**Work item**:
Please output the records below in full, exactly as given, but without the images.

== Dataset excerpts ==

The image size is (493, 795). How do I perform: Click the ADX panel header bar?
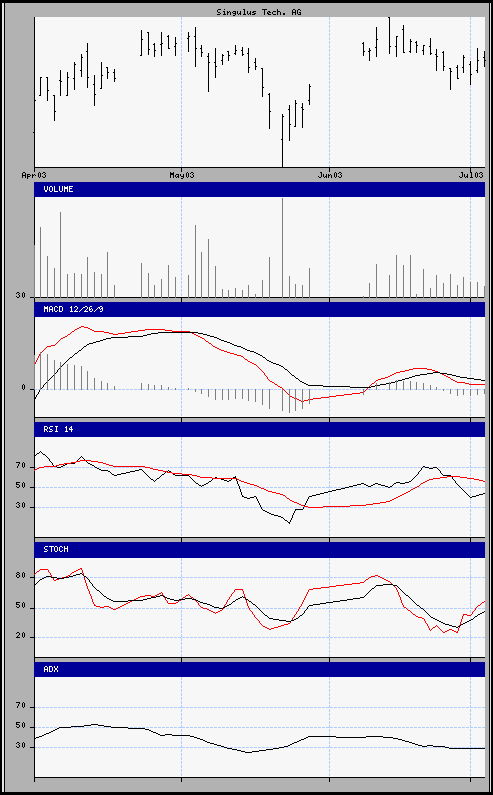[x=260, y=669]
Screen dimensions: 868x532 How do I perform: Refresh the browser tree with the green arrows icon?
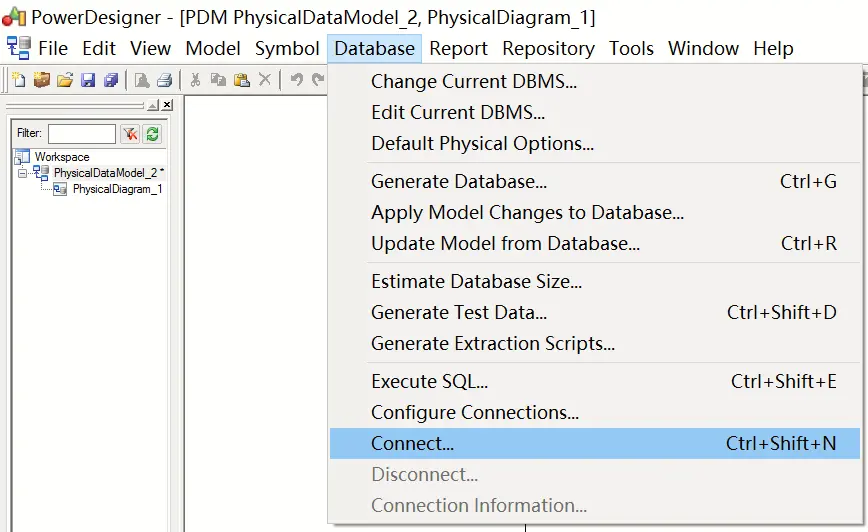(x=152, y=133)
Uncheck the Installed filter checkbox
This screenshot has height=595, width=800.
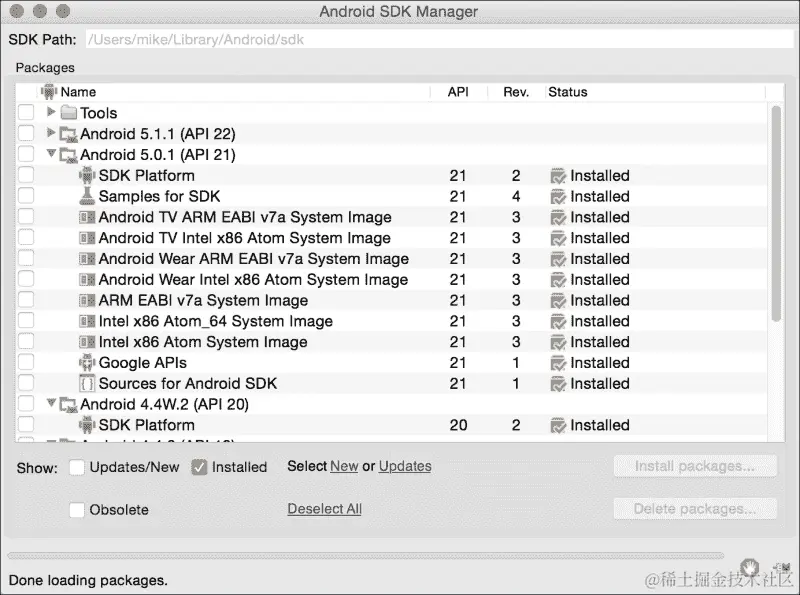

===

**Solved exercise**:
The image size is (493, 795). How do I perform: Click the ADX panel header bar?
[x=260, y=669]
Screen dimensions: 868x532 How do I perform: Refresh the browser tree with the green arrows icon?
(x=152, y=133)
Uncheck the Installed filter checkbox
This screenshot has height=595, width=800.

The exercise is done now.